E ainda temos o mofo e os eventuais problemas mecânicos (fitas "engolidas"), que afetam o VHS há anos. A fita também não traz aquela facilidade de encontrar trechos específicos da gravação imediatamente, como nos DVDs. Por outro lado, os títulos em D-Theater já apresentam algumas funcionalidades, como marcas nas fitas que permitem saltos - não imediatos - na gravação e simulam a divisão em capítulos. Menus e outros recursos audiovisuais e interativos também não fazem parte do mundo do D-VHS. E, é claro, precisamos rebobinar a fita após assisti-la.



Em termos de áudio, há pouco ganho. As fitas D-VHS utilizam Dolby Digital com taxas de transmissão de 640 kilobits por segundo, pouco mais do que obtemos com o DVD (cuja taxa é de 480). Ainda não há DTS para o novo formato, porém, a indústria já cogita essa alternativa. Outro obstáculo para a adoção do D-VHS/D-Theater é a pouca disponibilidade de títulos oficiais no mercado internacional.Os estúdios aceitaram distribuir os títulos inicialmente apenas nos EUA.

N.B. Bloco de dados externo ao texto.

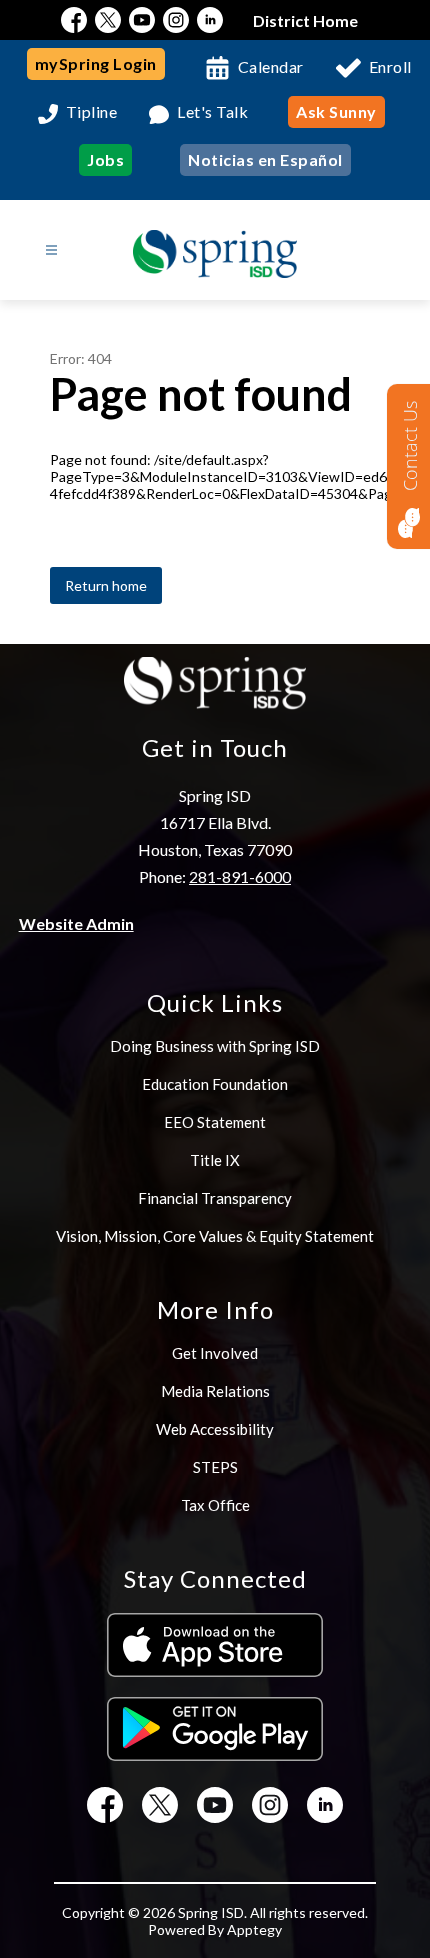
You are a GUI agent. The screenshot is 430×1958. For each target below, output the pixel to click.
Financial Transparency (215, 1198)
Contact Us (410, 446)
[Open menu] (51, 250)
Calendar (271, 66)
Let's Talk (212, 112)
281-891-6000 (240, 876)
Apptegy (254, 1929)
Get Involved (215, 1353)
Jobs (105, 159)
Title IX (215, 1160)
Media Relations (215, 1391)
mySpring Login (96, 63)
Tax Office (215, 1505)
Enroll (390, 66)
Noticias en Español (265, 159)
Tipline (92, 112)
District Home (305, 20)
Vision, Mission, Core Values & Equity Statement (215, 1236)
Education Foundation (215, 1084)
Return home (106, 585)
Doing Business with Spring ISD (215, 1046)
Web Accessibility (215, 1429)
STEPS (215, 1467)
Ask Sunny (336, 111)
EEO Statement (215, 1122)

Portanto, quem quiser comprar filmes no formato será obrigado a importá-los ou procurar pelas poucas lojas que oferecem as fitas no Brasil. Pelo menos, a curto e médio prazo, não há nenhuma previsão de lançamento de títulos pelas distribuidoras nacionais. Para aqueles com dificuldades em compreender o inglês, é sempre bom lembrar que os títulos disponíveis possuem legendas e áudio no idioma de Shakespeare, raros vêm com legendas em espanhol. O preço médio de cada fita, nos EUA, é de US$ 30.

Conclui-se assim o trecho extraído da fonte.